The third was deployment overhead. Every new client required custom infrastructure configuration. That took engineering attention away from product development and the company's expansion into revenue intelligence and multi-channel ordering.

These issues mattered on their own, but they were especially important because Monce was already supporting live industrial deployments. Any infrastructure change had to improve the operating model without interrupting customers already in production.

The AWS architecture implemented by Automat-it

Automat-it addressed those challenges by migrating Monce to AWS serverless architecture, including ECS on EC2. The solution was based on Amazon ECS architecture and delivered using Terraform Infrastructure-as-code.

That structure made it possible to recreate the same infrastructure repeatedly while changing configuration for each deployment. It also gave Monce a more consistent framework for launching new customer environments.

The case study says Automat-it applied best practices developed across hundreds of AWS migrations for other startups. These included cost optimization through infrastructure design and FinOps expertise, along with scalability planning intended to support a secure and stable environment.

From a technical integration standpoint, Automat-it connected Monce's existing Firebase frontend with AWS ECS. The FastAPI Python application structure, which had been part of Monce's monolithic backend before the migration, ran in that environment. WebSocket connectivity between the frontend and backend was handled through an Application Load Balancer.
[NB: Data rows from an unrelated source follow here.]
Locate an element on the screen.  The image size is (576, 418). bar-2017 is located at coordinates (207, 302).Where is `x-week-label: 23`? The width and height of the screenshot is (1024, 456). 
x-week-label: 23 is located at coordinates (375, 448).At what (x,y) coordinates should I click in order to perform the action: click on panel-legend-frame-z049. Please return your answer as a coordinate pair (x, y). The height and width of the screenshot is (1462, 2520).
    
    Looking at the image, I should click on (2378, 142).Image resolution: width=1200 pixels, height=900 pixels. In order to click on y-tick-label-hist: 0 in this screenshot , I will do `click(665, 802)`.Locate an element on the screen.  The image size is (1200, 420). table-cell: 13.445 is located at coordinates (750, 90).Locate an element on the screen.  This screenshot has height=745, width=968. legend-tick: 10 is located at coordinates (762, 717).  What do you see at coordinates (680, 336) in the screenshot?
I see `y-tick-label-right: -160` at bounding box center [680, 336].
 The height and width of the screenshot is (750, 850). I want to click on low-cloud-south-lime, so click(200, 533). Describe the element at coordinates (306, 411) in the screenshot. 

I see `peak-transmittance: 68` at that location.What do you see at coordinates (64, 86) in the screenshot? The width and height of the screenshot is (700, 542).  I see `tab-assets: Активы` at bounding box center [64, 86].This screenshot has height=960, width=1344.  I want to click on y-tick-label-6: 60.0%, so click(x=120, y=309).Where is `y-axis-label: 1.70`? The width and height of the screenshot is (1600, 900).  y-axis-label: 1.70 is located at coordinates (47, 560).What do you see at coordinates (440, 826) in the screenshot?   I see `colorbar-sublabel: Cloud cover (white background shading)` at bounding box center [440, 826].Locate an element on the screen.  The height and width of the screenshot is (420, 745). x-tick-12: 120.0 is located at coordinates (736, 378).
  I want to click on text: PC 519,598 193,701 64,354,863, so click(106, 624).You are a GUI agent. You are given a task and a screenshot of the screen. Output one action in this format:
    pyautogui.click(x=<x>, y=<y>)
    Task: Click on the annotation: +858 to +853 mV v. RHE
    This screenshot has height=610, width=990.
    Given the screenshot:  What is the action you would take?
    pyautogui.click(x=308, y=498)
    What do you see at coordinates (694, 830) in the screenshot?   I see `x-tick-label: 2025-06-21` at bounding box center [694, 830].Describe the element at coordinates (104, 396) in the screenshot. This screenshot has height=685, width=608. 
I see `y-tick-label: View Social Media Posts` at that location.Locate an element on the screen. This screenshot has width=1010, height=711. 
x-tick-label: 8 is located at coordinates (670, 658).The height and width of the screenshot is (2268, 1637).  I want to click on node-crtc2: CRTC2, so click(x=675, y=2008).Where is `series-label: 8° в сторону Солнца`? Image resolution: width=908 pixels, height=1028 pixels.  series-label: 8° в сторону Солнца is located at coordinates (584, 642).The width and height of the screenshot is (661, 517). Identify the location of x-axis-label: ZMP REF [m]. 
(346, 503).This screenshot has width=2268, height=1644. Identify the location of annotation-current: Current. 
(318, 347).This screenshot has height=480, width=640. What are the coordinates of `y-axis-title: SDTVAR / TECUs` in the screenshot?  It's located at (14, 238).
The results during and after the migration

The migration reduced monthly infrastructure costs by eliminating fixed compute spend during off-peak hours through elastic scaling. That improved Monce's infrastructure efficiency while giving the company a more flexible cloud cost model.

The case study also says the migration was completed with zero client downtime. That was one of the most important outcomes because Monce's industrial customers depend on the platform for daily order processing. The move to AWS improved the infrastructure without disrupting the live environments already in use.

Another major result was faster deployment. Terraform Infrastructure-as-code automated environment creation for each new factory, reducing new client deployment from days to minutes. For a company expanding across glass, surface treatment, aerospace, and industrial distribution, that created a more practical path for scaling customer operations.

Infrastructure costs also became more closely tied to order volume rather than rising with each additional client contract.

What the migration achieved beyond cost reduction

This case study stands out because it combines infrastructure improvement with continuity in live operations. Monce needed lower costs, better scalability, and faster deployment, but it also needed those gains without interrupting the industrial customers already depending on the platform.

Automat-it's work gave Monce a more flexible AWS environment while preserving service during the transition. That made the migration meaningful not only as a cloud project, but also as an operational change that supported growth without breaking continuity.